There are red flags (signs or warnings) that may be present in a person or in a relationship that may cause you to question your actions or the status of the relationship.
- Holds stereotyped beliefs about the "proper" roles for women and men in society.
- Abuses alcohol or other drugs.
- Is more emotonally constricted, less emotionally expressive, less empathetic.
- Views sexual relations as "conquests."
- Has a history of trouble with the law, getting into fights, or breaking and destroying property.
- Doesn't work or go to school.
- Blames partner for how they are treated, or for anything bad that happens.
- Abuses siblings, other family members, children or pets.

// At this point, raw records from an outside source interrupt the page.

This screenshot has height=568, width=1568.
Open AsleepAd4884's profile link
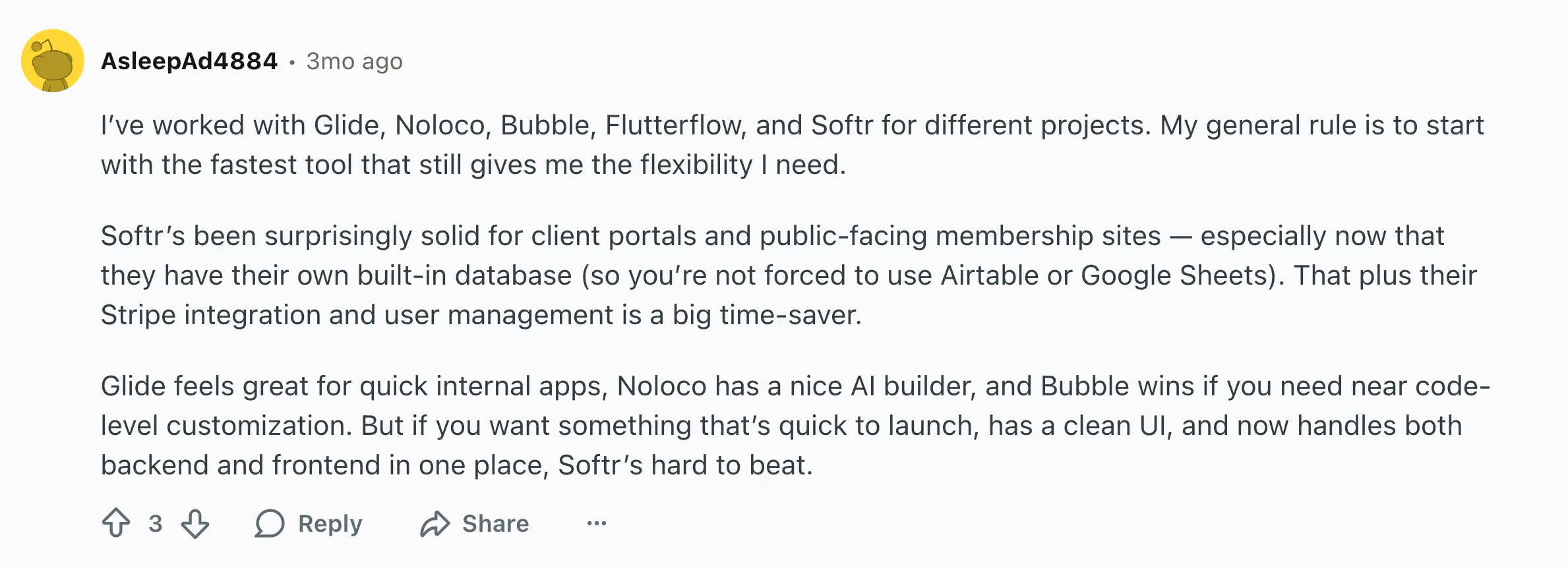click(x=189, y=61)
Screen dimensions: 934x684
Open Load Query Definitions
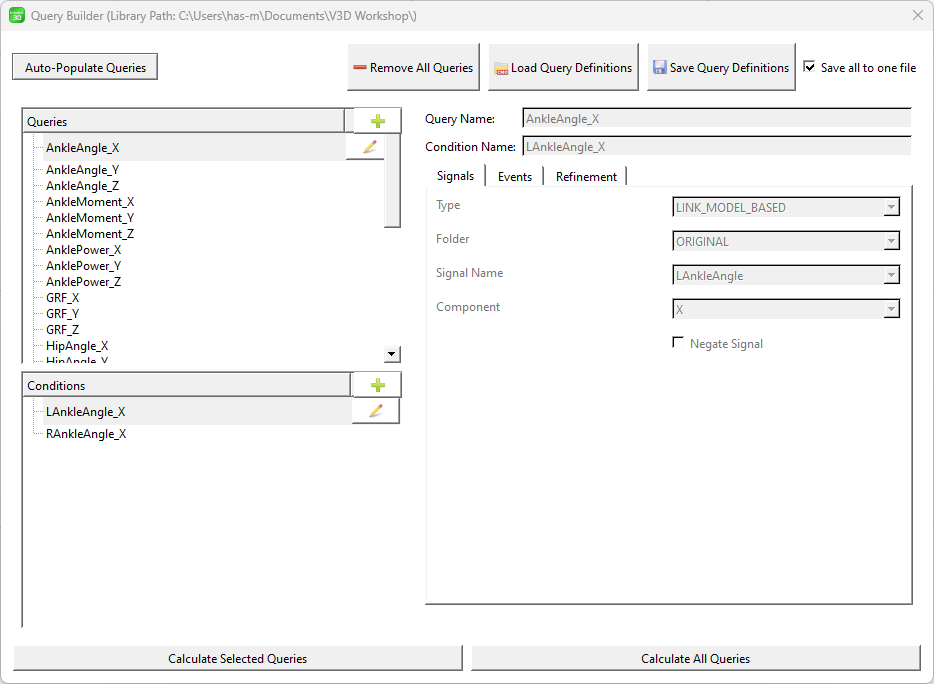pos(563,68)
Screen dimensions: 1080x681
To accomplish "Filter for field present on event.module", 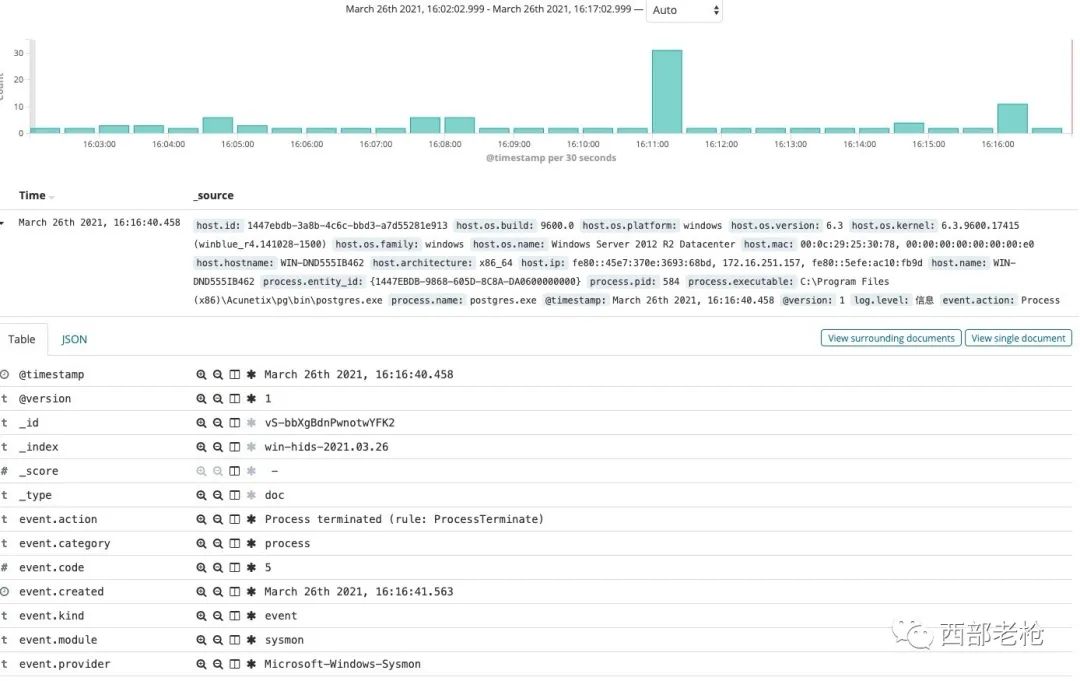I will [251, 640].
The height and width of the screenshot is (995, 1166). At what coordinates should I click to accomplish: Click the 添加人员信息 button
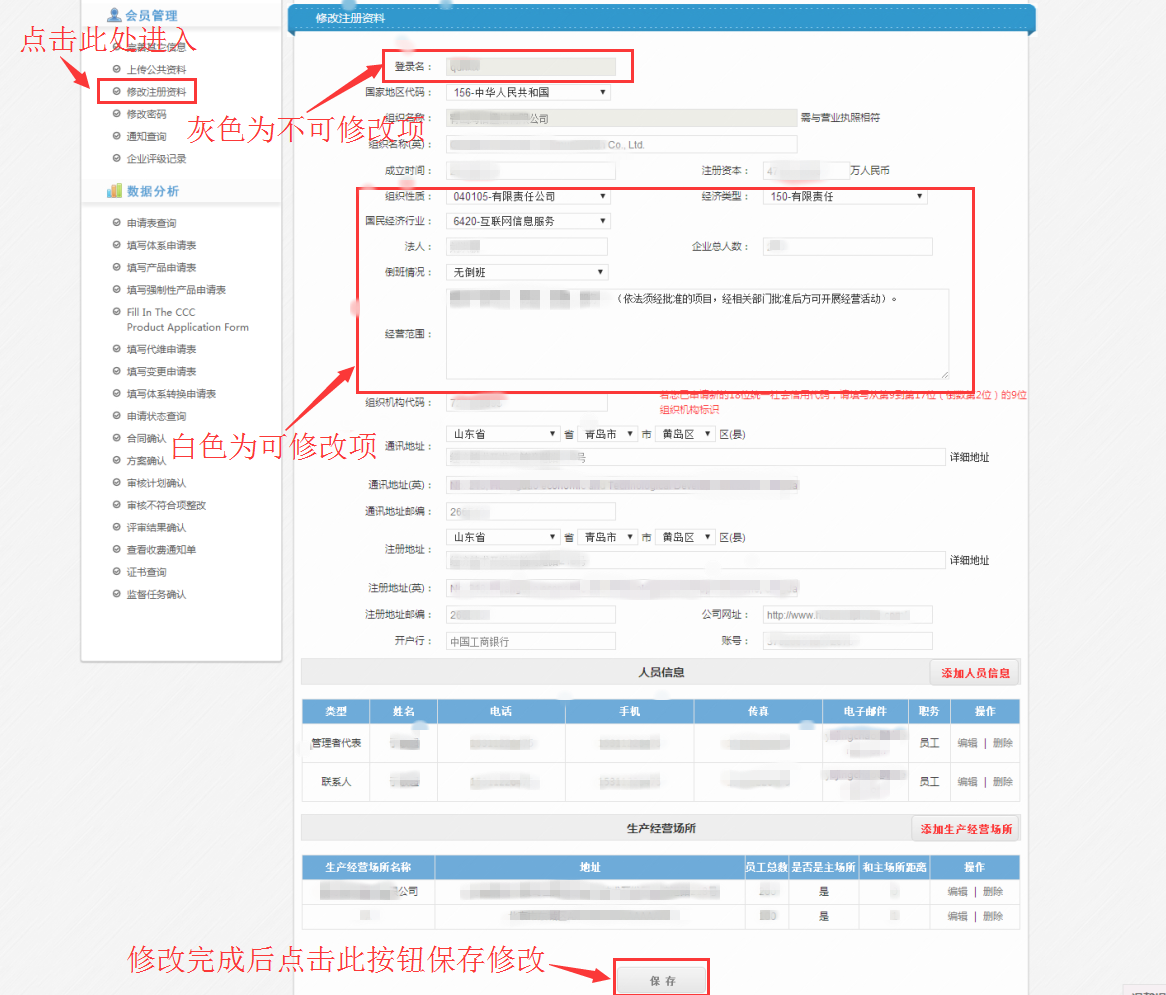pos(974,673)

- Puts down people, including partners family and friends - may call them names.
- Is always angry at someone or something.
- Tries to isolate partner and control who partner see or where partner goes.
- Nags or forces partner to be sexual even when partner doesn't want to be.
- Cheats on partner or has lots of partners.
- Is physically rough with partner (pushes, shoves, pulls, yanks, squeezes, restrains).
- Takes partners money or takes advantage of partner in other ways.
- Accuses partner of flirting or "coming on" to others or accuses partner of cheating.
- Doesn't listen to partner or show interest in partners opinions or feelings.
- Ignores, gives silent treatment to, or hangs up on partner.
- Lies to partner.
- Doesn't show up when expected or disappears for days.
- Makes vulgar comments about others in the presence of partner.
- Blames all arguments and problems on partner.
- Tells partner how to dress or act.
- Threatens to kill him/her self if partner attempts a break-up.
- Tells partner he/she can't live without partner.
- Experiences extreme mood swings...tells partner "you are the greatest" one minute and rips partner apart the next.
- Tells partner to shut up.
- Tells partner how stupid, dumb, fat or " " partner is.
- Compares current partner to former partners.
Other cues that might indicate an abusive relationship:
- You feel afraid to break up with him/her.
- You feel tied down, like you have to check in with your partner.
- You feel afraid of making decision or bringing up certain subjects so your partner won't get made.
- You tell yourself that if you just try harder and love your partner enough, everything will be just fine.
- You find yourself crying a lot, being depressed or unhappy.
- You find yourself worrying and obsessing about how to please your partner and keep him/her happy.
- You find the physical or emotional abuse getting worse over time.